«Пушкин был историком там, где не думал быть им и где часто не удается им стать настоящему историку. „Капитанская дочка“ была написана между делом, среди работ над пугачёвщиной; но в ней больше истории, чем в „Истории Пугачёвского бунта“, которая кажется длинным объяснительным примечанием к роману. ‹…›
Онегин – лицо, столь же историческое, сколько поэтическое. ‹…›
Пушкин не мемуарист и не историк; но для историка большая находка, когда между собой и мемуаристом он встречает художника»[464]
.Эйзенштейн – прямой и сознательный продолжатель этой традиции – был свидетелем тектонических сдвигов и сломов истории, что определило подспудную трагедийность буквально всех привлекавших его внимание сюжетов – вплоть до жанрово определившихся кинотрагедий («Бежин луг», «Русь», «Иван Грозный»). И вместе с тем привлекает его не «картина распада, а картина связности времен».
Не возникла ли финальная формула «эстафеты эпох» как раз от стремления связывать распадающиеся времена?
В комментариях к «Большому Ферганскому каналу» говорится, впрочем, не только о «последовательности», но и о «сосуществовании» эпох, о «вклинивании» одного времени в другое, об «игре со временем».
Действительно, временная композиция фильмов Эйзенштейна сложнее и интереснее, нежели линейная «хронологическая» последовательность.
Повторяя расхожее мнение, что действие фильма «Да здравствует Мексика!» длится несколько веков, мы допустили неточность и даже ошибочное упрощение. Все происходящее на экране разворачивается в XX веке. В том-то и дело, что Эйзенштейн не реконструировал древность или Средневековье, а стремился выявить живые черты прошедших эпох в современности – в бытующих обычаях, формах социального уклада и верованиях. Среди разрушенных пирамид Юкатана по древним обычаям провожают покойника в загробный мир индейцы-католики (лица которых разительно похожи на каменные изваяния предков). В Теуантепеке, живущем в условиях почти первобытного натурального хозяйства, танцуют фокстрот под пластинки, и век звукозаписи не в силах нарушить инерцию матриархата. Испанское нашествие разыгрывается в карнавале, крещение Мексики представлено мистериальным крестным ходом на пасху, а коррида, посвященная Мадонне Гуадалупе, сочетает экстаз языческого обряда античного Средиземноморья и азарт современного спортивного зрелища. Старый хозяин хасиенды Тетлапайак, играющий в фильме самого себя, мог по собственным воспоминаниям консультировать сцену казни восставших пеонов, и еще не состарились солдадеры, мыкавшиеся с враждующими армиями в гражданскую войну 1910 года…
В «Мексике» времена существуют рядом друг с другом, иногда мирно соседствуя, иногда кроваво противоборствуя.
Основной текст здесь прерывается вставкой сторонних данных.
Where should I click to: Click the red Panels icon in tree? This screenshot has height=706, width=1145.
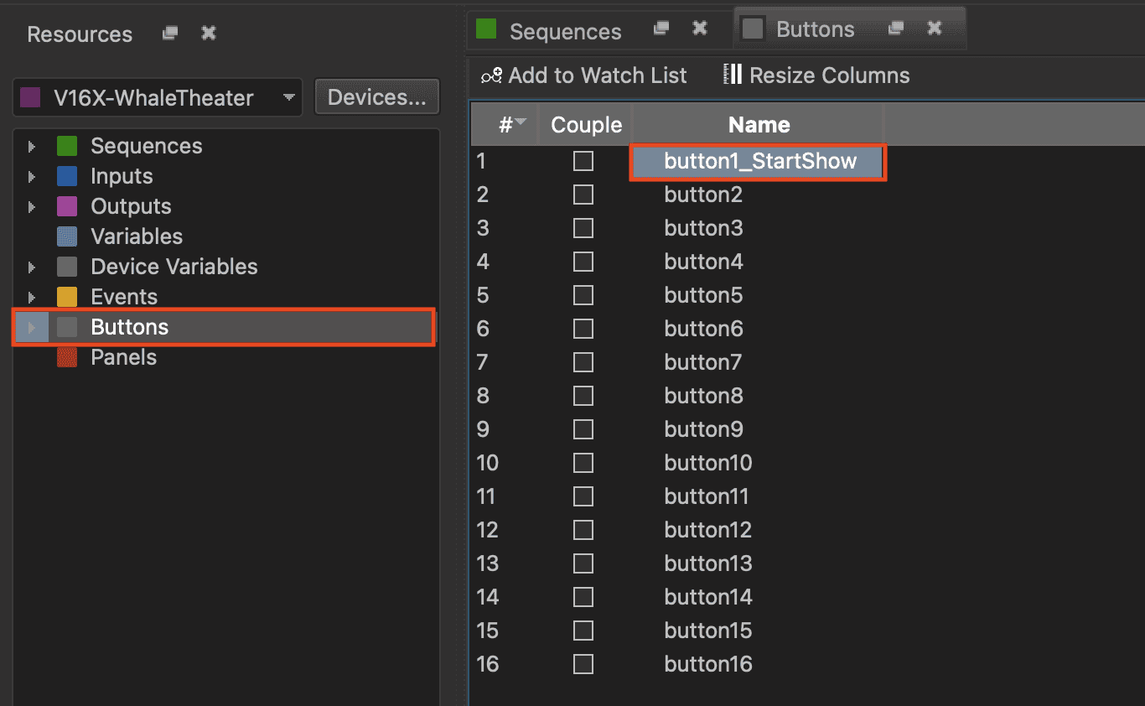[x=67, y=357]
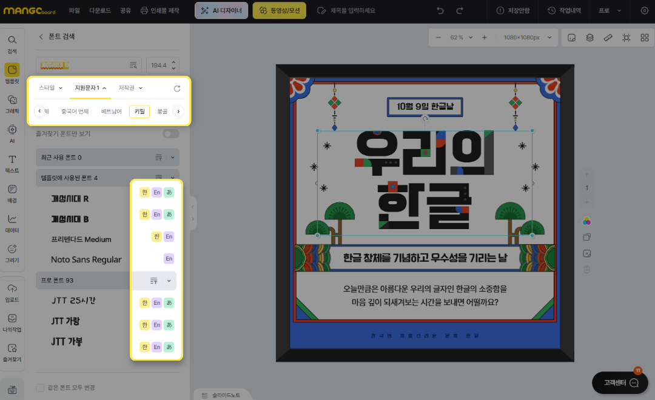Toggle 즐겨찾기 폰트만 보기 switch

click(171, 133)
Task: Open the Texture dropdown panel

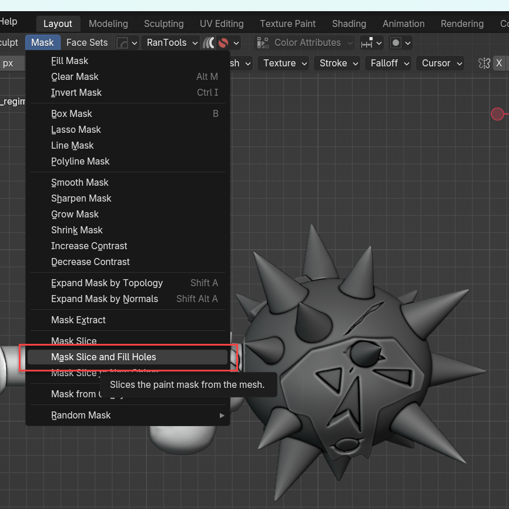Action: [x=285, y=63]
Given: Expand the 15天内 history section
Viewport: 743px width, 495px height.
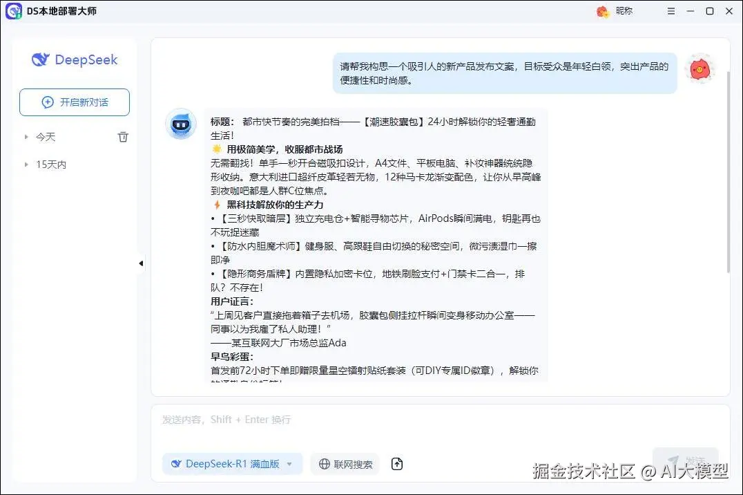Looking at the screenshot, I should (x=26, y=165).
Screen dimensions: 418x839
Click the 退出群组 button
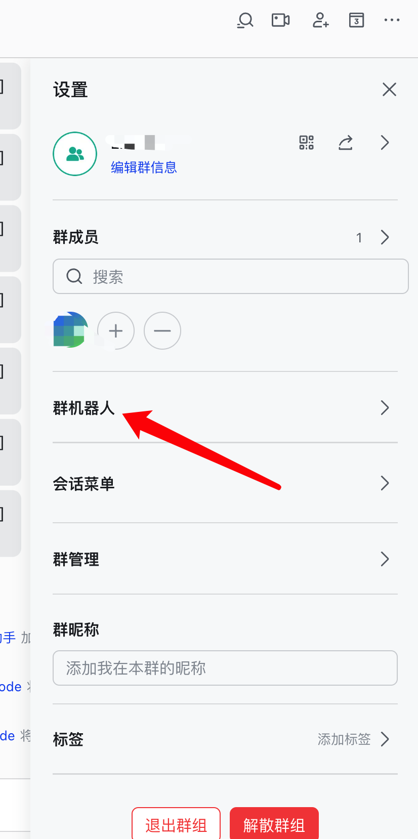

То же самое происходит почти во всех фильмах и замыслах Эйзенштейна.
«Впервые особенно остро меня это увлекло в „Старом и новом“. Это должна была быть картина, воплотившая замечательные слова Ленина о том, что пять исторических укладов одновременно уживаются в России. В картине это не проступило. Многопланный показ сплетения старого с новым в современной деревне не удался», – признавался режиссер в том же автокомментарии к «Ферганскому каналу»[465]
.Признание Лениным синхронной многоукладности России было тогда действительно замечательным – оно противостояло схематическим идеям о последовательности социальных формаций, позволявшей догматикам от марксизма настаивать на немедленном отказе от «пережитков старого» во имя установления «нового» типа хозяйствования и образа мысли. Для Эйзенштейна это признание было ключом к концепции фильма «Генеральная линия». Переименование его в «Старое и новое», предложенное лично Сталиным, как раз затушевывало авторскую установку и меняло временны! е ориентиры: вся современность представала как подлежащее отмене прошлое, новой реальностью оказывался «Совхоз» – идеальная агрогенетическая фабрика, задуманная как «посланец из будущего».
Все варианты финала «Генеральной линии» планировались как картина чаемого и вероятного будущего. Впрочем, не только в этом фильме, но практически в каждом из эйзенштейнов-ских эпилогов время – «будущее» по отношению к «настоящему» основного действия.